-- STORED ROWS --
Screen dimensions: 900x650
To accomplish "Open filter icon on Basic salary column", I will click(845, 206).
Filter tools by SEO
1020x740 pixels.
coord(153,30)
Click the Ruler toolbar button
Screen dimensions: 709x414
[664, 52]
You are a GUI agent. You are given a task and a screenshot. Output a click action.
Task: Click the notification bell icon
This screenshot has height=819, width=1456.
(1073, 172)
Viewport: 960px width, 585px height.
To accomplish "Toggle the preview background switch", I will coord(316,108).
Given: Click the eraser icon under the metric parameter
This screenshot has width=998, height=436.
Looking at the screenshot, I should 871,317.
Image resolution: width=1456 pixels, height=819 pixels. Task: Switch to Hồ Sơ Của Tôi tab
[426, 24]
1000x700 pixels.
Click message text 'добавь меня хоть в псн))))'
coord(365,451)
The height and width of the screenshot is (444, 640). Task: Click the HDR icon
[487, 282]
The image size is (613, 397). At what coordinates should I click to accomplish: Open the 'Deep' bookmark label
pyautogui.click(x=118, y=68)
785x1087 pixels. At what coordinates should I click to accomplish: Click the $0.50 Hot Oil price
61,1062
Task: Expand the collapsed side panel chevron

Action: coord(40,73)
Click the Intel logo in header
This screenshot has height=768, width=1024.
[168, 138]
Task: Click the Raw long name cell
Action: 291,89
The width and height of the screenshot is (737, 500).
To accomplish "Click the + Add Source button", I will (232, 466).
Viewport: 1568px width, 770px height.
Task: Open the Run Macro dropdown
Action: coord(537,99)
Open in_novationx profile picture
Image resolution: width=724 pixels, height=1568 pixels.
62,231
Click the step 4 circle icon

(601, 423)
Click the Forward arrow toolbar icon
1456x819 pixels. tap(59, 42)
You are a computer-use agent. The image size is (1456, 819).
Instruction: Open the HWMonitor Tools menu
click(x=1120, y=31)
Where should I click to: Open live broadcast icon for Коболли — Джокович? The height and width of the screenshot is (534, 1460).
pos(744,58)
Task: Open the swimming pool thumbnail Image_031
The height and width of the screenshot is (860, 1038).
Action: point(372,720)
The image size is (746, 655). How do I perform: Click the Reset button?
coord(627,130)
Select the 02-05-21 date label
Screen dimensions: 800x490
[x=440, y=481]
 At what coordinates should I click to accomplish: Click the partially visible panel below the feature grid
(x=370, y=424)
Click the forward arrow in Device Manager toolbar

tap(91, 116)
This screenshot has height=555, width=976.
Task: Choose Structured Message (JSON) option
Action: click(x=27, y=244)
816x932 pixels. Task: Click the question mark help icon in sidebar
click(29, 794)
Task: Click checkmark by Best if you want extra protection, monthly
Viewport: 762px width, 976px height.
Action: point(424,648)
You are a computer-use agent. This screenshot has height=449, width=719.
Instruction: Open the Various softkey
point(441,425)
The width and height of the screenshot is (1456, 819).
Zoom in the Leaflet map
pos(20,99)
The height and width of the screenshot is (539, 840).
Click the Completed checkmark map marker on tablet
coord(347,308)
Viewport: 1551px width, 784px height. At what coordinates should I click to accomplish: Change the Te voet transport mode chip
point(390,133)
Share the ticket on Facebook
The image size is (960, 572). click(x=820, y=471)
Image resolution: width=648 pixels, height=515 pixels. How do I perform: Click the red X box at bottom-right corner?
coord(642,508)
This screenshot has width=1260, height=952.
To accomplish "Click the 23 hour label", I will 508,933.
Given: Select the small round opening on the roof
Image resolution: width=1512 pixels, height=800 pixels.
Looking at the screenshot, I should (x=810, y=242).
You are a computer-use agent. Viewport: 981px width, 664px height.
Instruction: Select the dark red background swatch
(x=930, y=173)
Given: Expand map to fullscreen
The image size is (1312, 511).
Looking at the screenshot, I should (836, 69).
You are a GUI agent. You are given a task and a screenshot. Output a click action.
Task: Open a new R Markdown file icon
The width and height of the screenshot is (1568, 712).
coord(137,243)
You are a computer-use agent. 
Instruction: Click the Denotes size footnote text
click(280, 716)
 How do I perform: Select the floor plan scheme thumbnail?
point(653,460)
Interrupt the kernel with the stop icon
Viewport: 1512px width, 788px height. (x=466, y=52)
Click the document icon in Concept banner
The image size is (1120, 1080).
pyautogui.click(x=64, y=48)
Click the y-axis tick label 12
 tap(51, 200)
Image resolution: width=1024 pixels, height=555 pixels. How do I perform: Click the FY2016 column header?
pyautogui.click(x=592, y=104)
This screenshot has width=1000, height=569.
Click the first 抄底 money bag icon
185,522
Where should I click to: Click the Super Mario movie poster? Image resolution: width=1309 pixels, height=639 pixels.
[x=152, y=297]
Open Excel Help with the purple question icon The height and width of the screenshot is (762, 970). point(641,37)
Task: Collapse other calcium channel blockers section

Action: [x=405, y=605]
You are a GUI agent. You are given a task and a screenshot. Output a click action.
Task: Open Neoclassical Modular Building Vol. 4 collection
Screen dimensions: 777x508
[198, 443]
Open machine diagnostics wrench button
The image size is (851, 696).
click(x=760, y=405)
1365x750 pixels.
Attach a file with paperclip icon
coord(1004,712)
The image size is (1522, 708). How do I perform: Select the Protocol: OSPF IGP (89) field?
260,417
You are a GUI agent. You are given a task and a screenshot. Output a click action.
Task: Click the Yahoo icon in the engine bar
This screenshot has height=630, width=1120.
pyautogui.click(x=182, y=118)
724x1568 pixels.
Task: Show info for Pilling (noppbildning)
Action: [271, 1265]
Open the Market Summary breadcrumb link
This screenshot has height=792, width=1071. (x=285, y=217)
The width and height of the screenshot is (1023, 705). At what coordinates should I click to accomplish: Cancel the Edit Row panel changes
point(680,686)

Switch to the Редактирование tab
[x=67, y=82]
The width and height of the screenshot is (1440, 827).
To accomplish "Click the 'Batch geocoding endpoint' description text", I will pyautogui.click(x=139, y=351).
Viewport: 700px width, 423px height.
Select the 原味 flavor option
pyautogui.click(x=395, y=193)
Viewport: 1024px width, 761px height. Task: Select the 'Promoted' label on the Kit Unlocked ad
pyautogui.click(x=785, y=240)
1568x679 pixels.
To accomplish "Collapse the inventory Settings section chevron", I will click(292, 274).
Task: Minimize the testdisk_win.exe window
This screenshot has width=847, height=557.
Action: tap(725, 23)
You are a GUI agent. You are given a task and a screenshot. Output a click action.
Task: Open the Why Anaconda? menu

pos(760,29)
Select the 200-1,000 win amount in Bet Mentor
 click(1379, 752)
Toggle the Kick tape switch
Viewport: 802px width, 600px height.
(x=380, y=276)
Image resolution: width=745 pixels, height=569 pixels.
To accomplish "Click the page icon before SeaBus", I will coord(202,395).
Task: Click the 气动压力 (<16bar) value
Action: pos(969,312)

-- TASK OBJECTIVE --
Select every line of the data above that contains the string "text", treating uppercase and lowercase letters as distinct.

-- RESULT --
Click message text 'добавь меня хоть в псн))))'
Instruction: Click the Denotes size footnote text
To accomplish "Click the 'Batch geocoding endpoint' description text", I will pyautogui.click(x=139, y=351).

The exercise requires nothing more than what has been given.